*** Opening DATA ***

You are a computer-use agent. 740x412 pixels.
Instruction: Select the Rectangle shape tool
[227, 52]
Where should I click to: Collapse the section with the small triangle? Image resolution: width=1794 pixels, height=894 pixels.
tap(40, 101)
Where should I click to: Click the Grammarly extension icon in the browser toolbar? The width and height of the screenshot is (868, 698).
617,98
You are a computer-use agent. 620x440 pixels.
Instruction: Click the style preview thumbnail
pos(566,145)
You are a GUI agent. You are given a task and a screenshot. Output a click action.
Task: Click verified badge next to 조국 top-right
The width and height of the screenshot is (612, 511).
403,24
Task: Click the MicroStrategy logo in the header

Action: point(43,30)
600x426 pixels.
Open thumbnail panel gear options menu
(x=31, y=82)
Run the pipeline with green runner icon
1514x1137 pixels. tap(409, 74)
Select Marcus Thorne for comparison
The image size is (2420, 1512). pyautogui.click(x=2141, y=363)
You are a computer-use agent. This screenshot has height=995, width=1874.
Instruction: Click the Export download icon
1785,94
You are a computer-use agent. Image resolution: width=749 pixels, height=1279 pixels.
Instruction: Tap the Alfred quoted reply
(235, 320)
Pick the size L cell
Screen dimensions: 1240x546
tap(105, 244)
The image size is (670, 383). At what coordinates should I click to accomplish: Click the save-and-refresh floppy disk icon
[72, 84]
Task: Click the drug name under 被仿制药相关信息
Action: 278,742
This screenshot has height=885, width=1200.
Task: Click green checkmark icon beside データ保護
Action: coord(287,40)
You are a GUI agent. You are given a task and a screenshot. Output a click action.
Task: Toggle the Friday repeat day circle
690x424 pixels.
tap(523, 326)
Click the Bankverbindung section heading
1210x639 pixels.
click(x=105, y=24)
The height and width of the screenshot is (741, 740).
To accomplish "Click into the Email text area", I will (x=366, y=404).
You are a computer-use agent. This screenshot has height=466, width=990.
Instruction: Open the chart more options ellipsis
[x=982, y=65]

*** Closing DATA ***

WORK TO BE COMPLETED
An exact copy of the lines above, from the one containing "The width and height of the screenshot is (612, 511)." through the one containing "has height=995, width=1874.", is the whole of the answer.

RESULT BELOW
The width and height of the screenshot is (612, 511).
403,24
Task: Click the MicroStrategy logo in the header

Action: point(43,30)
600x426 pixels.
Open thumbnail panel gear options menu
(x=31, y=82)
Run the pipeline with green runner icon
1514x1137 pixels. tap(409, 74)
Select Marcus Thorne for comparison
The image size is (2420, 1512). pyautogui.click(x=2141, y=363)
You are a computer-use agent. This screenshot has height=995, width=1874.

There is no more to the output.